Oth: Improve workload data flow diagram. [Jiri Stransky]

The data flow diagram in “OS Migrate Walkthrough” and “How It Works: Workload Migration” now has more clarity on how (meta)data travels during workload migration.
Docs: fix walkthrough links. [Carlos Camacho]

This commit fixes some wrong links in the docs

0.10.1 (2021-09-02)

Fix

Make explicit the conversion hosts inventory update. [Carlos Camacho]

0.10.0 (2021-09-01)

New

Add a floating IP after creating the server instance. [Carlos Camacho]

This commit disables the auto floating IP allocation when the conversion host is created and explicitly assigns the floating IP once the instance is running.
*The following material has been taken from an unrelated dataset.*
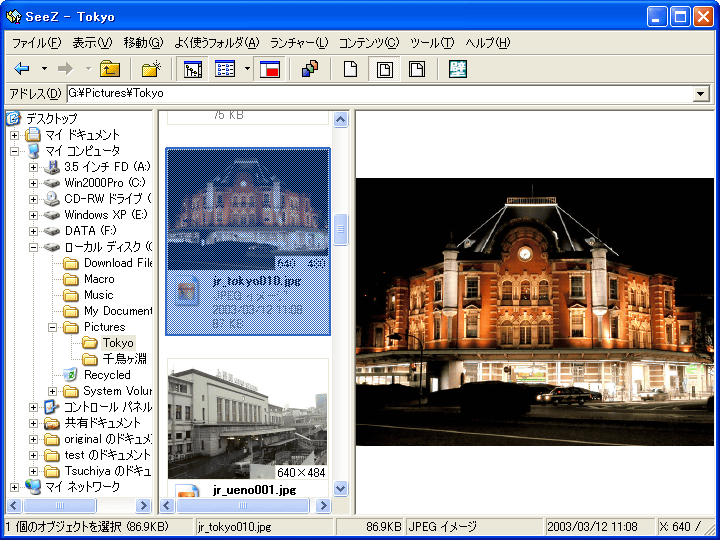Go up one folder level
Image resolution: width=720 pixels, height=540 pixels.
110,69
Also allows to specify custom floating IPs.
Conditionally stop VMs before migration. [Philip Roche]

Set os_migrate_workload_stop_before_migration to true to stop VMs before migration occurs.

Default is false but set to true for e2e tests
Allow disabling the RHSM tasks. [Carlos Camacho]
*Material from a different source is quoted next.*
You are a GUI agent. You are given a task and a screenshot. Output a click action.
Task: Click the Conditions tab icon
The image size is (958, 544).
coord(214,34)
This commit allows to disable the execution of the RHSM tasks.
Allow configuring the conversion hosts names. [Carlos Camacho]

This commit allows to configure the conversion hosts names.
Allow running scripts in the conversion hosts. [Carlos Camacho]

This commit allows to run custom bash scripts in the conversion hosts before and after the content playbook.
Include additional RHSM repositories. [Carlos Camacho]

This commit allows to enable a list of new RHSM repositories in the conversion hosts.
Ability to specify boot volume params when source VM has no boot volume. [Jiri Stransky]

When the source VM does not have a boot volume, its boot disk should be copied (boot_disk_copy is true), then a boot volume will be created only in destination. Since there was no boot volume serialized in the workload YAML, we need an alternative way to allow editing volume creation parameters. New boot_volume_params migration parameter is introduced for this purpose.
Customizable attached volume properties in workload migration. [Jiri Stransky]

Attached volumes are now exported in the ‘params’ section of workload serialization, as nested resources. This allows editing these desired properties of attached volumes that should be created in the destination cloud: name, description, availability zone, volume type.
Allow ssh access to conversion host using a default password. [Carlos Camacho]

This commit allows to configure a default password in both centos and cloud-user users, this can help connecting directly to the hosts with a default password disabled by default.

Added os_migrate_conversion_host_ssh_user_enable_password_access disabled by default.

Fix

For resources that have name, reject migration of resources with empty name. [Philip Roche]

For resources which have a name property validate that it is non empty.

This fixes an issue where resources with empty names are not included in the check for uniqueness/idempotence. By checking for empty names we avoid this issue.
In rhsm auto_attach once defaulted will always collide with activationkey. [Carlos Camacho]

Once a variable is defaulted to an existing value it can not be omited, auto_attach is defaulted to true so if activationkey it can not be put back to omit.

omit is a special variable for omitting an individual argument to a module with only that value, and once defined it can not be omited again.
Glance API attribute ‘stores’ is read-only now (#443) [Philip Roche]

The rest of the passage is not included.